После экскурсии по дому Шэрон сварила кофе, они сели за кухонный стол, и она принялась задавать вопросы о его новом доме и записывать его с ходу придуманные ответы. Он рассказал о керамике Маккоя, упомянув несколько деталей, которые узнал у Кэла, и о том, что сам он ищет вазы, из которых можно сделать светильники.

– Вы шутите! – воскликнула Шэрон. – Моя подруга Аликс только что купила маккоевскую лампу у Кэла.

– Теперь моя очередь сказать: вы шутите? У меня есть знакомая по имени Аликс, которая коллекционирует такую керамику. Может быть, у нас есть общие знакомые?

– Моя Аликс – это уменьшительное от Алексис. – Она заглотила наживку.

– Ну да! Как и моя.

– Алексис Верде?

– А, нет. – Огорчение на лице. – Алексис Берковиц. Но все равно совпадение. Я имею в виду, что они обе коллекционируют керамику Маккоя. Ваша Аликс живет здесь?

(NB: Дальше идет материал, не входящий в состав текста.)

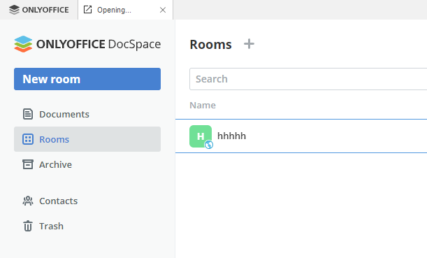Select the green H room avatar
The width and height of the screenshot is (427, 258).
tap(201, 136)
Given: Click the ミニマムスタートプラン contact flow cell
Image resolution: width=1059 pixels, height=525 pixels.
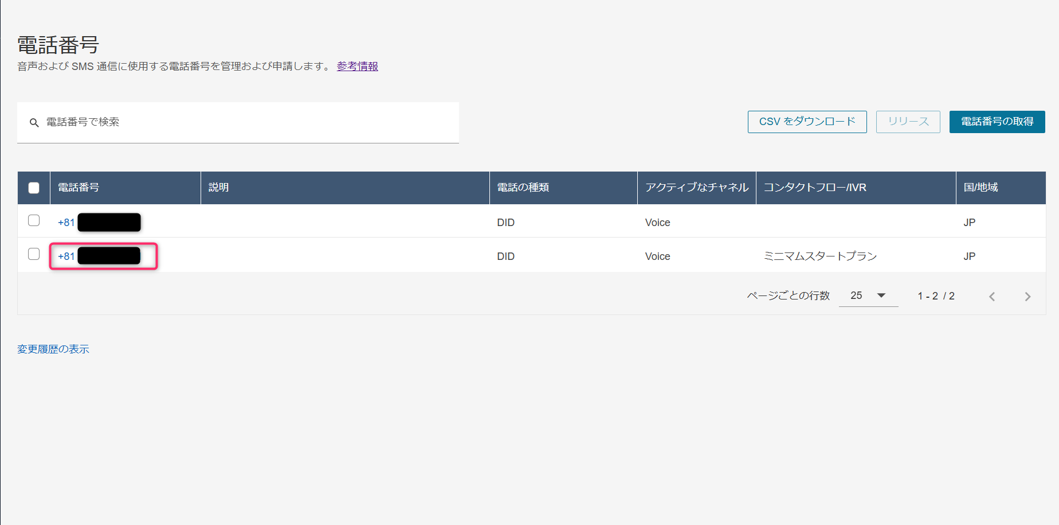Looking at the screenshot, I should [x=820, y=256].
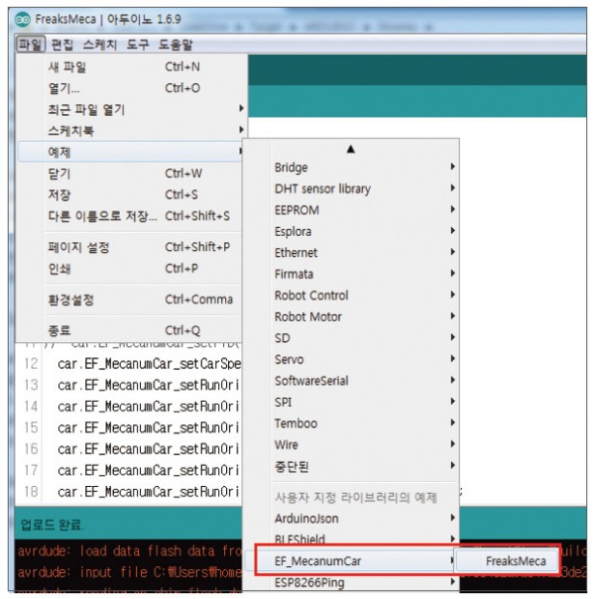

– В городе. Мюррей-Хилл, – уточнила Шэрон и спросила, знает ли он, где это, и он сказал «нет», хотя знал. Талли с улыбкой слушал ее объяснения, что это в Ист-Сайде на Манхэттене, в районе тридцатых улиц. Вот как он умеет заставить людей рассказывать ему то, о чем он даже не спрашивал. Затем он пошел к своей (взятой напрокат) машине, и вернулся с двумя вазами от Маккоя.

– Я купил это для Аликс, Берковиц, а не Верде. Так ведь, да? Как «зеленый» по-итальянски? – Она кивнула, и теперь он знал, как пишется эта фамилия. – Но вы очень милая, и я хочу, чтобы одна из них осталась у вас.

Шэрон стала отказываться, но он настаивал, и она в конце концов выбрала зеленую и предложила ему еще чашечку кофе, но он уже получил то, за чем пришел, и сказал, что ему пора. Она напомнила, что ждет по электронной почте фотографии его нового дома, и Талли пообещал вскорости их выслать. Непременно.

Через два часа, припарковав машину на открытой стоянке, он стоял на Манхэттене, наблюдая за зданием в Мюррей-Хилл, адрес которого легко нашел в Интернете, но Алексис Верде пока не появлялась.